[Provided entries]
▼
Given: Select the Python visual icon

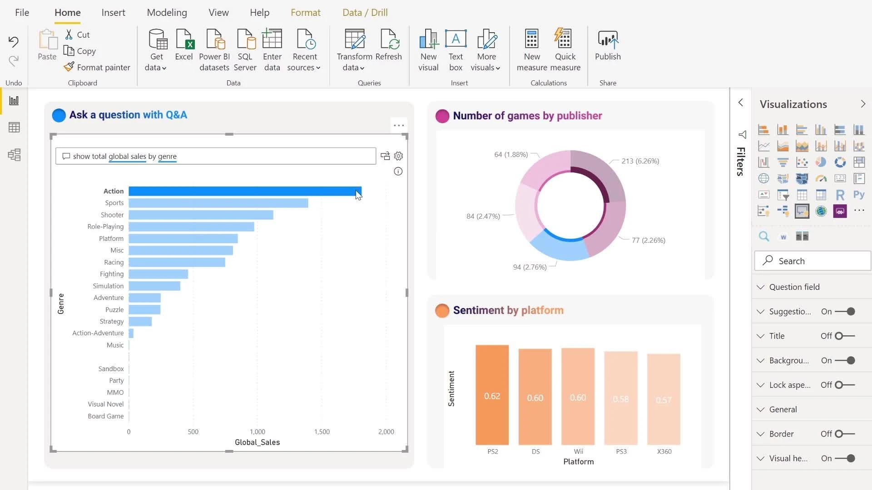Looking at the screenshot, I should tap(858, 195).
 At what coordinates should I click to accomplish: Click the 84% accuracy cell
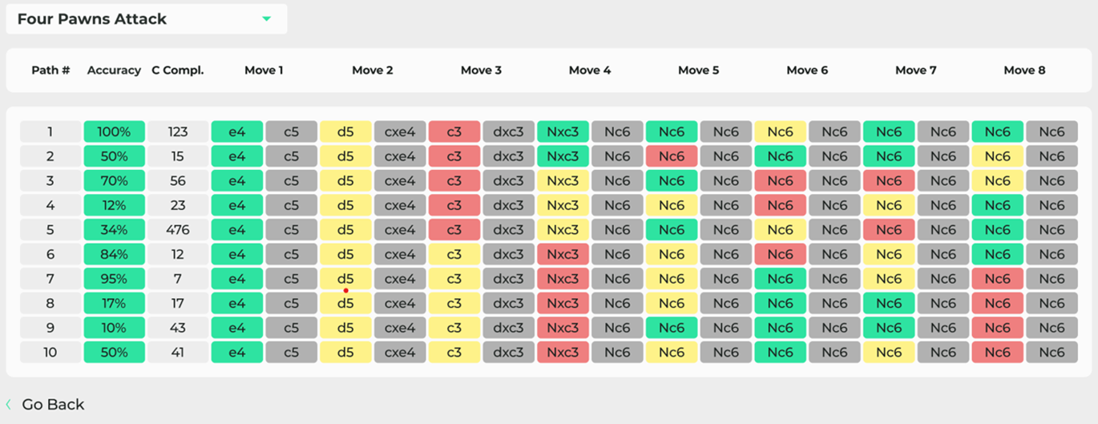point(114,254)
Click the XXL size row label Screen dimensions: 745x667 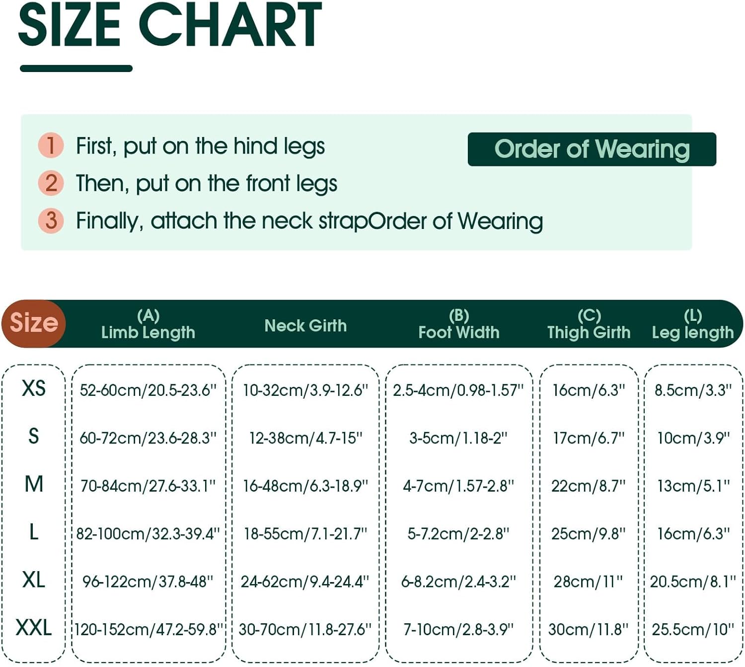(x=34, y=628)
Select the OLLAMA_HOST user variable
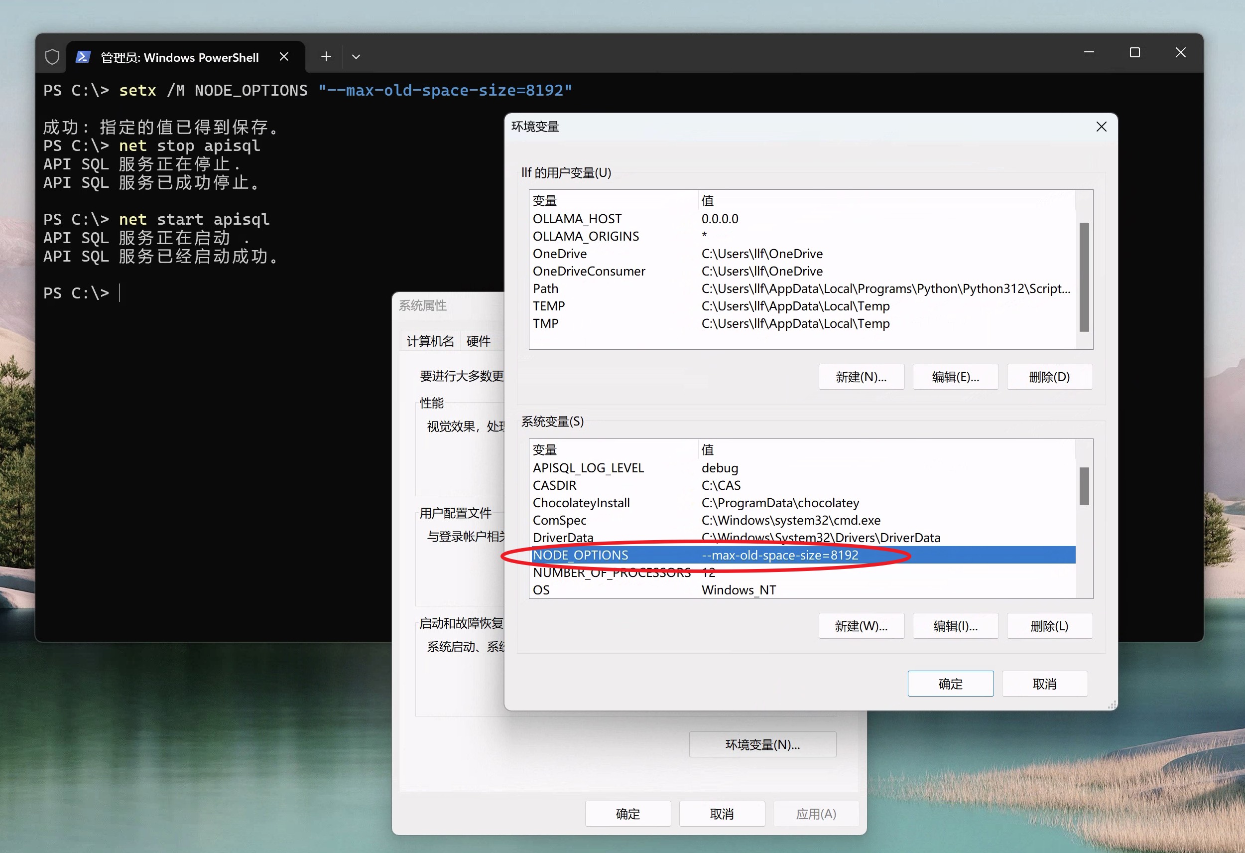 click(577, 218)
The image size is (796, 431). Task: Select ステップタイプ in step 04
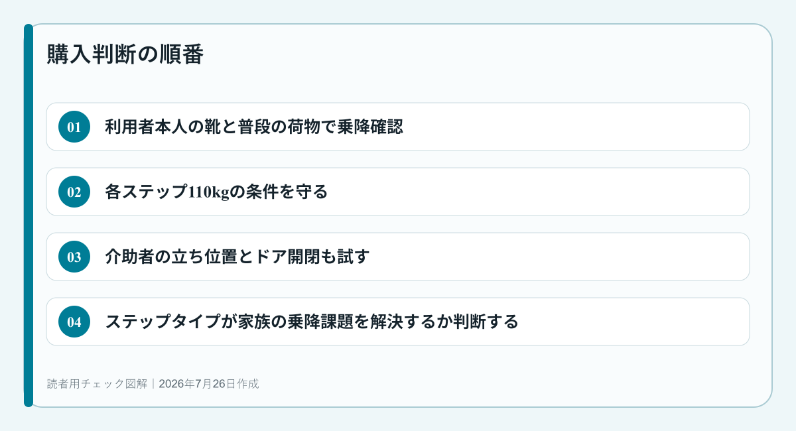coord(163,322)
▲
[The exercise]
Count the lines above that contain the word "Select". Reply with the number only.

[Response for this exercise]
3